- Directed by: Mark Cairns
- Written by: Hans-Christoph Blumenberg [de] (book) Mark Cairns (screenplay)
- Starring: Dieter Moor Hans Abich Günther Anders
- Distributed by: StarCrest Media
- Release date: 22 October 2002;
- Running time: 86 minutes
- Country: Germany

= Das Leben geht weiter =

Das Leben geht weiter (also known as Life Goes On) is a 2002 German documentary film directed by Mark Cairns. It's based on the book by the same name written by Hans-Christoph Blumenberg, the film meticulously reconstructs the last months of the Third Reich.

== Synopsis ==
Autumn 1944 – The Third Reich is near to collapse and the first Allied soldiers are on German soil. Meanwhile, just outside Berlin, the cameras start rolling on one of the biggest propaganda films ever planned by the Nazis: Das Leben geht weiter – a film intended to show how the German people cope and retain their spirit through the destruction and horror of their everyday life, struggling through to the promised victory. The premiere for this film was planned for the end of June 1945, two months after the war was lost. This is the absurd and often tragic story behind the making of Das Leben geht weiter.

══════════════════════════════

__WRITTEN INSTRUCTION A__. Name every person listed under "Starring" in the film article.
__WRITTEN INSTRUCTION B__. Set down the film article's wording from "- Starring: Dieter" up to and including "the Third Reich.".
The data that comes next has no connection to the film article.

__SUPPLIED INFORMATION__.

══════════════════════════════

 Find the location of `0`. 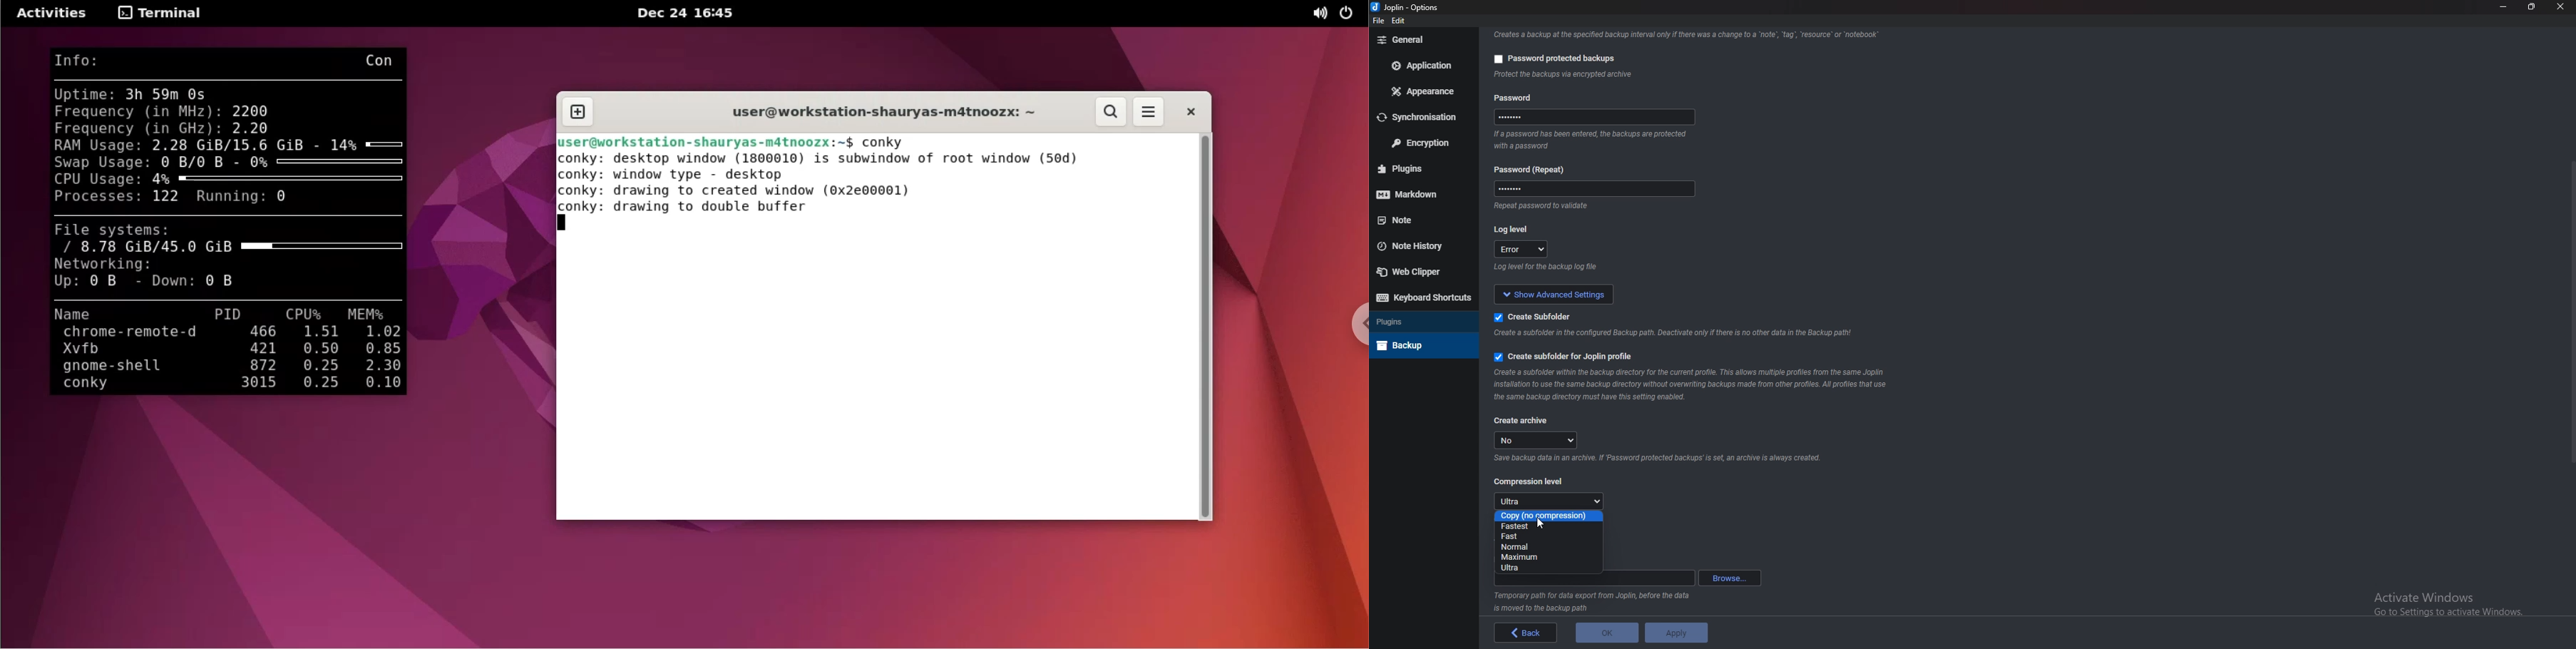

0 is located at coordinates (281, 199).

══════════════════════════════

__EXERCISE RESPONSE A__. Dieter Moor, Hans Abich, Günther Anders

__EXERCISE RESPONSE B__.
- Starring: Dieter Moor Hans Abich Günther Anders
- Distributed by: StarCrest Media
- Release date: 22 October 2002;
- Running time: 86 minutes
- Country: Germany

= Das Leben geht weiter =

Das Leben geht weiter (also known as Life Goes On) is a 2002 German documentary film directed by Mark Cairns. It's based on the book by the same name written by Hans-Christoph Blumenberg, the film meticulously reconstructs the last months of the Third Reich.